Beauregard A, Smith EA, Petrone BL, Singh N, Karch C, McDonough KA, Wade JT - RNA Biol (2013)

Bottom Line: The majority of these sRNAs are not conserved outside the Yersiniae.Expression of the sRNAs was confirmed by Northern analysis and we developed deep sequencing approaches to map 5' and 3' ends of many sRNAs simultaneously.Expression of the majority of the sRNAs we identified is dependent upon Hfq.

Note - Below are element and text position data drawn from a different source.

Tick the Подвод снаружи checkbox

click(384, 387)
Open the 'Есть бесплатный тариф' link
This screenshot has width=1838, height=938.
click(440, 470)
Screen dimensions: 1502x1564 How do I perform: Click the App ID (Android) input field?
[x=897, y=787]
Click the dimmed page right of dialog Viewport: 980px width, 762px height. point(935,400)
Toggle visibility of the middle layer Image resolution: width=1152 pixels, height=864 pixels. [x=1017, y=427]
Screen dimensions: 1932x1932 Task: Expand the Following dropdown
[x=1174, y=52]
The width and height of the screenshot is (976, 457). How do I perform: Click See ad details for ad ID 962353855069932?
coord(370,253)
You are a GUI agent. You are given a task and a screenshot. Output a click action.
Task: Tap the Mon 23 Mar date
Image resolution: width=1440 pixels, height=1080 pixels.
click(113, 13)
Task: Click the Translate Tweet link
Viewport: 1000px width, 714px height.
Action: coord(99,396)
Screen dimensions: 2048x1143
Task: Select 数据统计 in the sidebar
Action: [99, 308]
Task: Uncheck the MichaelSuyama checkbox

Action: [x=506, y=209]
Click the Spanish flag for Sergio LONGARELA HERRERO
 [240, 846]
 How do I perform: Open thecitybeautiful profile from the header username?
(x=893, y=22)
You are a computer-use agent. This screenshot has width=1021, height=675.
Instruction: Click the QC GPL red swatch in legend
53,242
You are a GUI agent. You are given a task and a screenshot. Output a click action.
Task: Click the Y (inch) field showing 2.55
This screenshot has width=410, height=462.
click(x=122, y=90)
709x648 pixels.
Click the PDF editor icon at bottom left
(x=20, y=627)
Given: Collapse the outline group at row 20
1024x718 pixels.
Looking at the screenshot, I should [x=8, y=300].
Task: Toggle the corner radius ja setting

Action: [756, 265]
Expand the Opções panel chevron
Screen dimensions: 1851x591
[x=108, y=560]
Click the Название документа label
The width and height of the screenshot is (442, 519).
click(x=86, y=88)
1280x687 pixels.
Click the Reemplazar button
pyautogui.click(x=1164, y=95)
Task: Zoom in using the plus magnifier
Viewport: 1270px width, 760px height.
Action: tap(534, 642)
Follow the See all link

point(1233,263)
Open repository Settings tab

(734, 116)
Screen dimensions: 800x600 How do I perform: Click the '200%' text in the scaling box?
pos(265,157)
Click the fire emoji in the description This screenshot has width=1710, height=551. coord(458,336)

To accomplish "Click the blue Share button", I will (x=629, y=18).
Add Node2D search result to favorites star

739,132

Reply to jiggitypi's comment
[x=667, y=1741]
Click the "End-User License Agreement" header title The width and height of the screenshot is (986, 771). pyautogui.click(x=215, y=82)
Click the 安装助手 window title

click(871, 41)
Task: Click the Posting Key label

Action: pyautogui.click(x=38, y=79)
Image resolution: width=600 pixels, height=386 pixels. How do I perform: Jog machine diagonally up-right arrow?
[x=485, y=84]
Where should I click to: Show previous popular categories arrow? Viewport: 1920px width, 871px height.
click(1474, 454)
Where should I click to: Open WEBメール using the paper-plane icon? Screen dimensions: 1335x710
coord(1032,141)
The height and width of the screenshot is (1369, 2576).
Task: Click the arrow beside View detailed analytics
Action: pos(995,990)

View Article: PubMed Central - PubMed

Affiliation: Wadsworth Center; New York State Department of Health; Albany, NY USA.

ABSTRACT
Yersinia pestis, the etiologic agent of plague, is closely related to Yersinia pseudotuberculosis evolutionarily but has a very different mode of infection. The RNA-binding regulatory protein, Hfq, mediates regulation by small RNAs (sRNAs) and is required for virulence of both Y. pestis and Y. pseudotuberculosis. Moreover, Hfq is required for growth of Y. pestis, but not Y. pseudotuberculosis, at 37°C. Together, these observations suggest that sRNAs play important roles in the virulence and survival of Y. pestis, and that regulation by sRNAs may account for some of the differences between Y. pestis and Y. pseudotuberculosis. We have used a deep sequencing approach to identify 31 sRNAs in Y. pestis. The majority of these sRNAs are not conserved outside the Yersiniae. Expression of the sRNAs was confirmed by Northern analysis and we developed deep sequencing approaches to map 5' and 3' ends of many sRNAs simultaneously. Expression of the majority of the sRNAs we identified is dependent upon Hfq. We also observed temperature-dependent effects on the expression of many sRNAs, and differences in expression patterns between Y. pestis and Y. pseudotuberculosis. Thus, our data suggest that regulation by sRNAs plays an important role in the lifestyle switch from flea to mammalian host, and that regulation by sRNAs may contribute to the phenotypic differences between Y. pestis and Y. pseudotuberculosis.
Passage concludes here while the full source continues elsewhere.